2011-11-30 Thread Alejandro Comisario

Hi guys.
When we have any kind of trouble, we hit the logs right away, and when 
we see the stacks, what i want to do is to copy  paste the error, and 
wait for the search engine to do its job, since at this point i 
consider myself a user, so, i try to think like one, and most of the 
time what i want, is not to ask for a problem, but to see if someone 
already has it.


Today i think there are enough data on launchpad to solve, or al least, 
give a very accurate hint about 90% of the problem a user may face 
(nova, swift, glance, maybe keystone) when they are stuck, but some 
times the search are not accurate enough for a search regarding an issue 
i know its there. so ... maybe i ended up using google search to look 
into lauchpad.


So ... first, launchpad works pretty well as a QA site for openstack 
projects, but at least, i feel theres no a good way to show all the 
experience is stored there to a fresh user, so a more than good search 
engine i think is a must, mainly because having lack of resources for 
showing an answer that is already solved to a user, lead to the user to, 
90% of the time, duplicate a question, and so .. a lot of admin work ( 
maybe deleting those, or teling the user it was already answered on THIS 
link), or the feeling of the QA system to be forsaken because of the 
amount of questions unsolved.


A forum is more than ok also, because it gives the feeling of community 
and unity where the user feels confortable, but mixing that with a QA 
system, its a little difficult.


Making posts promoted to FAQS or post becoming GUIDES and going into the 
FAQS, and the search engine suggesting something like Ok, if you didnt 
find your answer, maybe you are having troubles because of an 
implementation or a setup problem, why dont you go to the IMPLEMENTATION 
AND MOST IMPORTANT GUIDES to see if you can improve that and fix your 
real problem ?? is a nice to have, make the user confortable that they 
can find what they need, whitout asking for it ... in wich case, they 
actually can.


As a last note, from mercadolibre since we have a lot already tested, 
and working into production ( nova clusters, nova volumes, keystone, 
swift, glance ) we can really share our experience in the form of THE 
DEFINITVE GUIDE TO ... or something that, maybe doesnt actually fix a 
certain user problem, but helps them understand how things gets 
configured, and actually how they work 2gether, we can really help on 
this, but i think this guides need to be put in a place where the user 
actually knows they exists, and no like just one post on the forum, or a 
question on launchpad.


The official documentation is a great starting point, its has been 
greatly improved and we've always used it every time we tried a new 
openstack part of the solution, so .. nicely done there Anne.


hope this gives a little user perspective.

---
Alejandro
mercadolibre.com

On 11/30/2011 06:39 AM, Leandro Reox wrote:
I think that the main problem is that we have many places to search 
for information, but a few people giving helpful answers. A lot of 
newcomers join the forum but particular setups problems sometimes 
leads to packaging problems, bugs and we as moderators have to 
redirect the user to re-post his problem on launchpad, starting over.

DATASET SECTION —

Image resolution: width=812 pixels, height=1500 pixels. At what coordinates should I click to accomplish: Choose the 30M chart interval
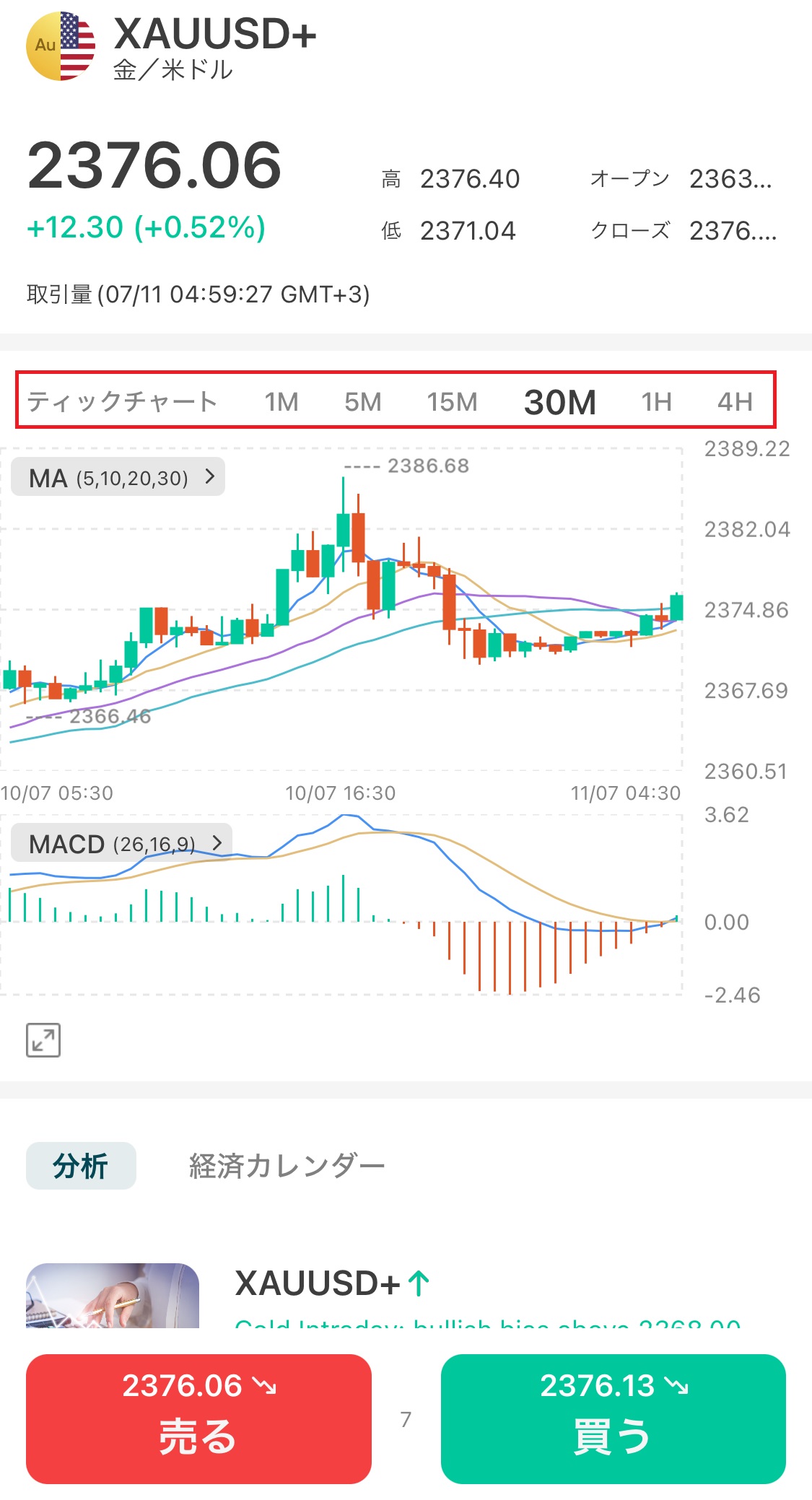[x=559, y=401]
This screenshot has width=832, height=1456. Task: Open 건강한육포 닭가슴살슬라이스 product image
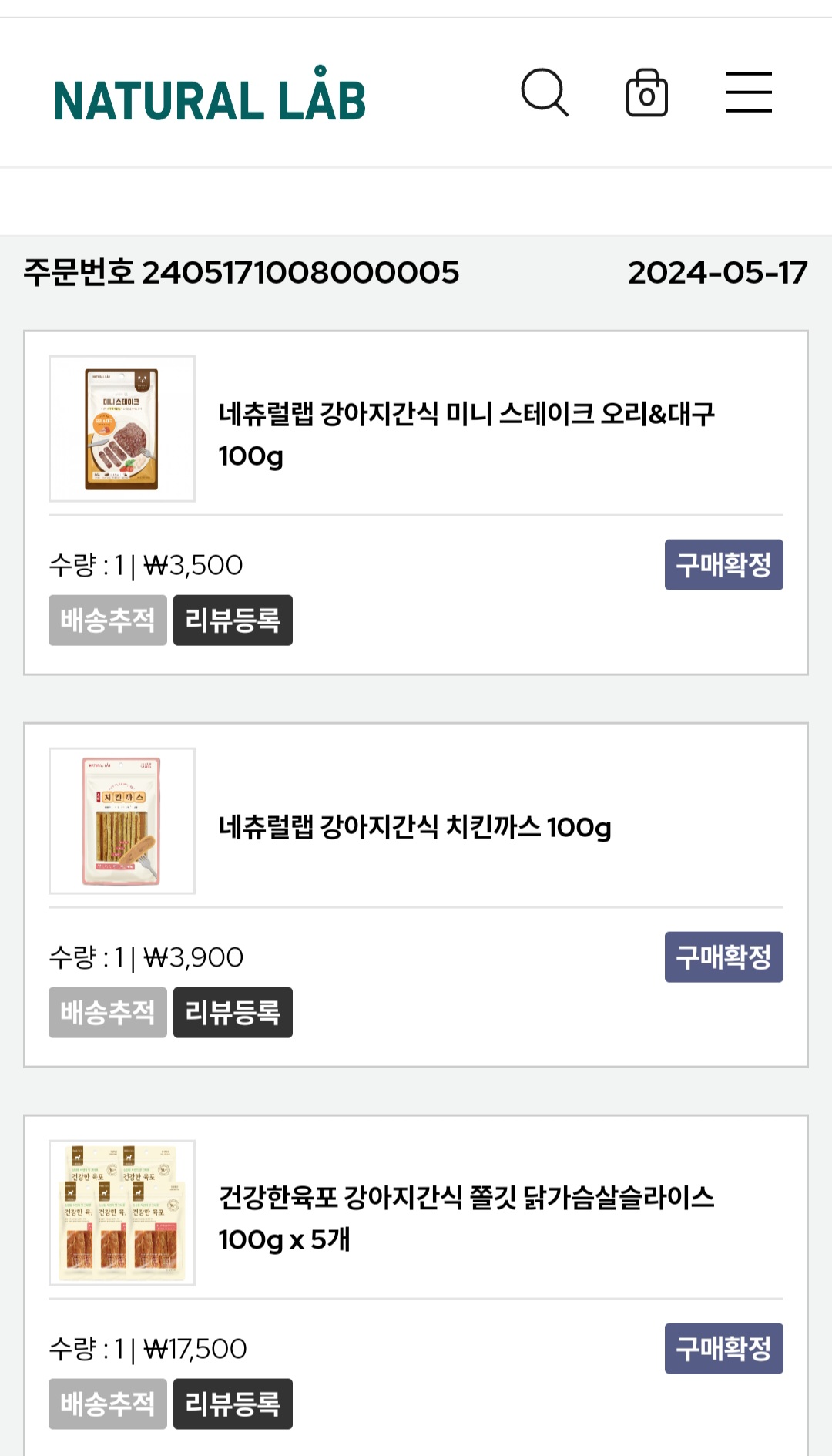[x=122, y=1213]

REQUIREMENTS —
**A.** In the mailing-list post about OpenStack support, set down the passage starting with "2011-11-30 Thread Alejandro" and going on through "already has it.".
**B.** According to the mailing-list post about OpenStack support, which components does mercadolibre already have tested and working in production?

RESPONSES BY TASK —
**A.**
2011-11-30 Thread Alejandro Comisario

Hi guys.
When we have any kind of trouble, we hit the logs right away, and when 
we see the stacks, what i want to do is to copy  paste the error, and 
wait for the search engine to do its job, since at this point i 
consider myself a user, so, i try to think like one, and most of the 
time what i want, is not to ask for a problem, but to see if someone 
already has it.

**B.** Nova clusters, nova volumes, keystone, swift and glance.